### [What to work on]
Each line of the entries that mentions the string "arrow" needs to be reported.
[Data shown Boundary: Start]
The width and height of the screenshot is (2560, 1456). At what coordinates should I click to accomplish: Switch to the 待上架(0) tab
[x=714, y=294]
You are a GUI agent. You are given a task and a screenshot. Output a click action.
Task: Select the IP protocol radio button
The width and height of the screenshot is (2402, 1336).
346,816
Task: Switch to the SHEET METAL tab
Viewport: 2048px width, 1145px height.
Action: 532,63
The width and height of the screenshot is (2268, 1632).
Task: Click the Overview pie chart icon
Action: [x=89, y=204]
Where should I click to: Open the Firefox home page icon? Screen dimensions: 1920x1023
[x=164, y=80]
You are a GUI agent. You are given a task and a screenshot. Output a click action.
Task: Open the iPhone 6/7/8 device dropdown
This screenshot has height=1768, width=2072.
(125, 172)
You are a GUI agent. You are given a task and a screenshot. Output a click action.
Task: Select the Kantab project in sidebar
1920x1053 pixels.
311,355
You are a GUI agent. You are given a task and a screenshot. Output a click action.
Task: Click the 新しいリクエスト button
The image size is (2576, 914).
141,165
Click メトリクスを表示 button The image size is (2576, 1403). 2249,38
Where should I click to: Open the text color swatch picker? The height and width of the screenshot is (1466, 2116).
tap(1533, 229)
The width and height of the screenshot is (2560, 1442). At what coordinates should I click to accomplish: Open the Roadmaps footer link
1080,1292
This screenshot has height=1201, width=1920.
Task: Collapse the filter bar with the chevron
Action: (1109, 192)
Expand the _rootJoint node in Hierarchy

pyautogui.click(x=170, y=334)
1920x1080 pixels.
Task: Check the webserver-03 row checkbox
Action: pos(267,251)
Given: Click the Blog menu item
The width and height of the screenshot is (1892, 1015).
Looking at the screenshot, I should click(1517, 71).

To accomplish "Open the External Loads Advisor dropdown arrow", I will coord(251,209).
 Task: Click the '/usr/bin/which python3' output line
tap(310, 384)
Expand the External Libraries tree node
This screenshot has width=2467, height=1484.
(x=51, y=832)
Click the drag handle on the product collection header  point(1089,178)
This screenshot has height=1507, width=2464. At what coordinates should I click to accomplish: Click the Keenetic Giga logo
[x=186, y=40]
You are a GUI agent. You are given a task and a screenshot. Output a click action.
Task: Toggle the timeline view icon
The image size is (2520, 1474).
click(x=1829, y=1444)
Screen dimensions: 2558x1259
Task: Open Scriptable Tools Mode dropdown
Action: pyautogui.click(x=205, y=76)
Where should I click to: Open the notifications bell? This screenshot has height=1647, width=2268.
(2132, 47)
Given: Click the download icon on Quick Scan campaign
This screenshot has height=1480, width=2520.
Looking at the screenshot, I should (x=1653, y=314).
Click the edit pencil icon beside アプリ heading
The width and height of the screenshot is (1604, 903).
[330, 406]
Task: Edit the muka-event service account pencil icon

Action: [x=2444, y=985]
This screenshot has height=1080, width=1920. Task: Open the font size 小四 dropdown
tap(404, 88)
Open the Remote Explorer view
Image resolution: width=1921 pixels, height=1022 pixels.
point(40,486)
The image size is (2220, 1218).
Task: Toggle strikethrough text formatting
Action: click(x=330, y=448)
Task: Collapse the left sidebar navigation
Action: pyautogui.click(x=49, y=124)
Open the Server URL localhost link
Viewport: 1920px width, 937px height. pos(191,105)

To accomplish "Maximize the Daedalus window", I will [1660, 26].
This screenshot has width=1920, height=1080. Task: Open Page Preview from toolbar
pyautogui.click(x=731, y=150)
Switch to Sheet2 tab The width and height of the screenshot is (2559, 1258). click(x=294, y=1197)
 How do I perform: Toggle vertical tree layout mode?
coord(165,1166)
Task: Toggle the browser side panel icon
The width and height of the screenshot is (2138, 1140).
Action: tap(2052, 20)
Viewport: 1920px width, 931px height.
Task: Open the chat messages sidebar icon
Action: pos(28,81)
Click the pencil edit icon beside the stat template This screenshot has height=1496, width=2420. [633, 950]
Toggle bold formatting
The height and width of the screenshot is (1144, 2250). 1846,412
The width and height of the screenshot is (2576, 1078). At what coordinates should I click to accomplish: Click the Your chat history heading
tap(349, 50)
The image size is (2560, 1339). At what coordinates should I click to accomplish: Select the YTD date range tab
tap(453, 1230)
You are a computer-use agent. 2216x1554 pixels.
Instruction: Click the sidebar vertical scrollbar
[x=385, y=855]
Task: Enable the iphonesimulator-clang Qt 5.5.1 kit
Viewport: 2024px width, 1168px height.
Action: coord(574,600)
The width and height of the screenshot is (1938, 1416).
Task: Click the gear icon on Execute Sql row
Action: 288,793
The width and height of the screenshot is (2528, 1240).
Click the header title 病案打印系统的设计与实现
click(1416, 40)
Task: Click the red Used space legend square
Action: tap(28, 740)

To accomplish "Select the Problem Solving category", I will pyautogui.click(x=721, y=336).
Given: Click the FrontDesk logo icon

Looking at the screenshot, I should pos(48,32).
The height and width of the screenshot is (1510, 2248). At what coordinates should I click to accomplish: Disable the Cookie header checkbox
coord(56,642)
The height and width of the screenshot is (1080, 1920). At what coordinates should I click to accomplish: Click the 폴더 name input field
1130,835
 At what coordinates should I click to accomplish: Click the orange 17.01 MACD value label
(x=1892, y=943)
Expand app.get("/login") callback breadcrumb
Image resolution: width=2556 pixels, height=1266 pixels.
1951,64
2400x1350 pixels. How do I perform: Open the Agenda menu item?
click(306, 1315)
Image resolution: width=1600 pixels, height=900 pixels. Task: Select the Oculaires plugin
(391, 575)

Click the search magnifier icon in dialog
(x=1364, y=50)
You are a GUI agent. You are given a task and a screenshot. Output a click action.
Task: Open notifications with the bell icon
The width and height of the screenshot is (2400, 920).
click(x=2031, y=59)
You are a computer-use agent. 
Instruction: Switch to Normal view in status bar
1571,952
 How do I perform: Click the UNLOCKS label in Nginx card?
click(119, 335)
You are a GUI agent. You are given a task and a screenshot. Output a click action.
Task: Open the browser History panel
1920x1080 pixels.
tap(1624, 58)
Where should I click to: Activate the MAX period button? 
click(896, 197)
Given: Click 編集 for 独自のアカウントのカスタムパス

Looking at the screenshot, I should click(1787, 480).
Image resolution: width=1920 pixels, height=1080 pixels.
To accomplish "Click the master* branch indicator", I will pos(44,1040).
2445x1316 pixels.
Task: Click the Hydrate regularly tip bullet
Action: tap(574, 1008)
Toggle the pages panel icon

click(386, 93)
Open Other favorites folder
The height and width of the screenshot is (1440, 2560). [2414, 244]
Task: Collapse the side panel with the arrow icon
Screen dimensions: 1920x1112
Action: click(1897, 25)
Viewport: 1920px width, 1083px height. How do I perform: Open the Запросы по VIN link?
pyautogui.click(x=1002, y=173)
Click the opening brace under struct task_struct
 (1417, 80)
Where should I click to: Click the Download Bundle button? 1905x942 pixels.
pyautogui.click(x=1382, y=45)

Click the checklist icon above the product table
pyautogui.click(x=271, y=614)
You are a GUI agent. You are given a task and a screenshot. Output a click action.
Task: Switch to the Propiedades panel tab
[Data shown Boundary: End]
### [Solution]
To accomplish "Open the External Loads Advisor dropdown arrow", I will coord(251,209).
Task: Collapse the side panel with the arrow icon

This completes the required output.